En introduction bien dire que la question du lecteur (narrataire intra- ou extradiégétique) est prise en compte très tôt dans les romans et qu’elle est devenue essentielle au XXème siècle dans la recherche critique; dire aussi qu’avec d’autres mais plus que d’autres, JLF tient une place majeure dans les aventures du narrataire (dont le XX siècle prendra la pleine mesure)
• un personnage (donnez quelques caractéristiques cf supra) fictif de plus, manoeuvré (comme le N (à vous)) par le romancier & qui entre
-dans une composition parallèle à la relation M & V
-dans une structure dialoguée parfois virulente (précisez) et renforce ainsi la dimension orale (décrivez la situation supposée) du texte fondée sur un rythme fait de ruptures et de digressions.
• un faire-valoir du N qui lui permet d’avancer ses principes esthétiques (refus (le romanesque) & choix (matérialisme en art qui ne néglige pas le corps, ce qui passe pour grossier) et même moraux (relativisme).
-un faire-valoir qui ne manque pas parfois de perspicacité (il nous aide à mieux cerner l’ambiguïté du N (cf supra “vous n’y étiez pas” etc)
• un moyen ludique (proche de la métalepse) qui permet à DD
-de décevoir l’horizon d’attente du lecteur “commun” qui n’attend pas assez du roman et trop du romanesque.
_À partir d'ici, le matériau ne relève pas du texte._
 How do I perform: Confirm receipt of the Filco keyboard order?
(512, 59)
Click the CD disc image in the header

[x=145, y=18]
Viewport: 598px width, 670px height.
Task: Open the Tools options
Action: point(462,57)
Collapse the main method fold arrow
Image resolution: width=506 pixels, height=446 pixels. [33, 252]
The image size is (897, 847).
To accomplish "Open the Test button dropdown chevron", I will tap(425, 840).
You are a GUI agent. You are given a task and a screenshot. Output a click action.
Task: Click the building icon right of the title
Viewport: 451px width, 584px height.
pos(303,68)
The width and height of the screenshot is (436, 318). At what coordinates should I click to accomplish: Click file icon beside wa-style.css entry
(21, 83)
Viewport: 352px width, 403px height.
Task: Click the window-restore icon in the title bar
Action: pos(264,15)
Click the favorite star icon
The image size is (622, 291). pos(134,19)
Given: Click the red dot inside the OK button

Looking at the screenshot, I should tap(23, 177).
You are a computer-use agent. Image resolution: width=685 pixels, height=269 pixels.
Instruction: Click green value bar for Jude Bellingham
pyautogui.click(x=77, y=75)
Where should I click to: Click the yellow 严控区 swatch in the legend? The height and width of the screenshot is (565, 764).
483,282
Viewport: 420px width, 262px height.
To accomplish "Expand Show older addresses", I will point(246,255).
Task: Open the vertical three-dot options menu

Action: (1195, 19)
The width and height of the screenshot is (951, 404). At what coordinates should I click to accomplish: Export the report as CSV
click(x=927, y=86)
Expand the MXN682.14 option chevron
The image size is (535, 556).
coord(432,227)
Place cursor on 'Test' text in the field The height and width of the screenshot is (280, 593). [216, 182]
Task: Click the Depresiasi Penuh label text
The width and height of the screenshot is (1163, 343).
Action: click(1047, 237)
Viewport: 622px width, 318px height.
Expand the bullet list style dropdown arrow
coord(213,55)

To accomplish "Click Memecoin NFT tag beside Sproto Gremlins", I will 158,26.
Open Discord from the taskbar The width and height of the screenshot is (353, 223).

Un détour nécessaire.
-de montrer la part de désir qui règne dans toute lecture.
-d’éveiller la conscience critique du lecteur réel (vous) rendu attentif aux techniques et procédés du roman, à ses méthodes d’illusion ; lecteur actif et non automate, lecteur créateur, vous et moi. Non plus un personnage mais une personne devenue elle aussi plus libre, moins déterminée....
cl : en disant que Dd a ouvert une voie qui ne se refermera pas de si tôt : le lecteur mis en scène, en texte a beaucoup retenu les romanciers du XXème (le VOUS de la MODIFICATION chez Butor et surtout ce lecteur de Julio Cortazar qui meurt avec, entre les mains, le récit de la venue de son assassin).